Sunday, March 29, 2009

WI Film Fest Preview with Meg Hamel; "Parents, Children and Consumer Culture" with author Allison Pugh




On the March 22, 2009 show:

Listen to archived show

* Meg Hamel, executive director of the Wisconsin Film Festival, previews this fun and exciting April 2-5 annual event turned Madison institution


* Allison Pugh, discusses her book, Longing and Belonging: Parents, Children, and Consumer Culture

Allison Pugh is Assistant Professor of Sociology at the University of Virginia, which she joined in January 2007 after completing her Ph.D. at the University of California, Berkeley. Her research interests coalesce around the question of how social inequality shapes cultures of care, including the meanings, processes and experiences of care in families and communities. Her book Longing and Belonging: Parents, Children, and Consumer Culture is due out in Spring 2009 from the University of California Press. Based on her dissertation, the project seeks to make sense of explosive spending on children in recent decades. Relying on three years of ethnographic research in three communities in Oakland, California, Professor Pugh found that children negotiate with their peers which commodities hav e the power to confer “dignity,” or social belonging. She documented that affluent and low-income parents alike engage in symbolic buying to reconcile their conflicting feelings, ideals and consumer reach.

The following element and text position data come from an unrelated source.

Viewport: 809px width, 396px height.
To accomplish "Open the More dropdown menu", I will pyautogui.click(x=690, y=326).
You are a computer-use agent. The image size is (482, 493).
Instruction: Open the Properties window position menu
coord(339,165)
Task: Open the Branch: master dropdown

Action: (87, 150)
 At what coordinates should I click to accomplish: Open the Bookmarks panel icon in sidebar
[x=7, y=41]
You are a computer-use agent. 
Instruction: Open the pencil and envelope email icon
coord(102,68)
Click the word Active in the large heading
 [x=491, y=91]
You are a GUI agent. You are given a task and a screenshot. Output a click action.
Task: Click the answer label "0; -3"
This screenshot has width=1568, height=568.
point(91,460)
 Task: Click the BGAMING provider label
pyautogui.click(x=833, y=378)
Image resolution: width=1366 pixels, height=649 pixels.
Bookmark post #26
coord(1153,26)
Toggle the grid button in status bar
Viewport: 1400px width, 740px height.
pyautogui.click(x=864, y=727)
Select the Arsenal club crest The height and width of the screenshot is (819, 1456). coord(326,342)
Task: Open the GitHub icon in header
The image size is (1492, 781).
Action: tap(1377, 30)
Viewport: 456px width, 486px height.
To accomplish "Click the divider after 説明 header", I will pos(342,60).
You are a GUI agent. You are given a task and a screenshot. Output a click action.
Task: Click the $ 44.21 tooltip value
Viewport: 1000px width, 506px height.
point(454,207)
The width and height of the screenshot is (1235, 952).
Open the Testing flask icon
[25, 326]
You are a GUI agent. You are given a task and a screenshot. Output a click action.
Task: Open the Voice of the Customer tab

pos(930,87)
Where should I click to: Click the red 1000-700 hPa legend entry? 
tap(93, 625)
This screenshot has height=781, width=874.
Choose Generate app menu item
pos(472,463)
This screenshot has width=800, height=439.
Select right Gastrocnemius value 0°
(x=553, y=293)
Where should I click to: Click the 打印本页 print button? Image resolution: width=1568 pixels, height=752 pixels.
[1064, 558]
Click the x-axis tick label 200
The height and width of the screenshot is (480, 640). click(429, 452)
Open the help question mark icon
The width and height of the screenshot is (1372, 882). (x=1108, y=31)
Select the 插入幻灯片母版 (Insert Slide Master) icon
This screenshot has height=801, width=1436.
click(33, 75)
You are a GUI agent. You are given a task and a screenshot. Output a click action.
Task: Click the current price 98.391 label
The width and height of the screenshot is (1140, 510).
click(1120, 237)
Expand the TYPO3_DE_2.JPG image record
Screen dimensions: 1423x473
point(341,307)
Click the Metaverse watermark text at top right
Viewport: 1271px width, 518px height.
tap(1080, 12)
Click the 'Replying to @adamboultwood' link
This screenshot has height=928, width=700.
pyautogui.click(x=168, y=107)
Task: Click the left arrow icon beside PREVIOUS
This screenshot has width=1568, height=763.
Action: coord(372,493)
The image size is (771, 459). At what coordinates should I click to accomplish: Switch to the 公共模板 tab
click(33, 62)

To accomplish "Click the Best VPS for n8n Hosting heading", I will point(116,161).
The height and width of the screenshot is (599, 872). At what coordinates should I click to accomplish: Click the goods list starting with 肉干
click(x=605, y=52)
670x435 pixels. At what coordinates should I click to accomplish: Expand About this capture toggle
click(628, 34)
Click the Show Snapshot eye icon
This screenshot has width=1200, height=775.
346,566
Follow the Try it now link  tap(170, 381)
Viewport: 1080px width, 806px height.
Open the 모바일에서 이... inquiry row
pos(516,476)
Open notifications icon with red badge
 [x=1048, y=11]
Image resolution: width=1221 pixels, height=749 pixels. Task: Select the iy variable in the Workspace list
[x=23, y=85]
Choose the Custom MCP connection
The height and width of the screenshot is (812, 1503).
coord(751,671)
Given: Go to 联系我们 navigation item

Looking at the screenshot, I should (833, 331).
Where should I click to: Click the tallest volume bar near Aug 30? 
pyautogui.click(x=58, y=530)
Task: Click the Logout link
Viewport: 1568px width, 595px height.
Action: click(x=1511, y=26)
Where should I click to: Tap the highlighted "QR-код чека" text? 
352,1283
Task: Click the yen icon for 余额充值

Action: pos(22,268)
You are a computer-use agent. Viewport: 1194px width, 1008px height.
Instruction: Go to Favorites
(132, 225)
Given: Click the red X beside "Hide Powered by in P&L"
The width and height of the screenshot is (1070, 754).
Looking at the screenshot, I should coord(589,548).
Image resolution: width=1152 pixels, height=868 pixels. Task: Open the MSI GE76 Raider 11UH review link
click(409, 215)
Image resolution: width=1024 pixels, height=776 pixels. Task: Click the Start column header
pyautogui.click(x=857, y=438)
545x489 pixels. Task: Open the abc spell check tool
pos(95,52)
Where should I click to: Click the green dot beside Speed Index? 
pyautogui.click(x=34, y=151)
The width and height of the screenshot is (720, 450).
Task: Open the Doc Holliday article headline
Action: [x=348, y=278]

In April 2008, Professor Pugh was awarded a Work-Family Career Development Grant from the Alfred P. Sloan Foundation, as one of five awardees selected nationally from across the social sciences. The grant funds an ongoing research project entitled “Why Care? The Effects of Caring on Caregivers,” an investigation of how and when caregiving leads to pro-social behavior in men and women. In addition, Pugh is conducting research into children’s active participation in their own neighborhoods, and the factors that constrain or enable children’s ability to forge “webs of reciprocity.” Professor Pugh teaches courses on care, childhood, family, culture and qualitative methods.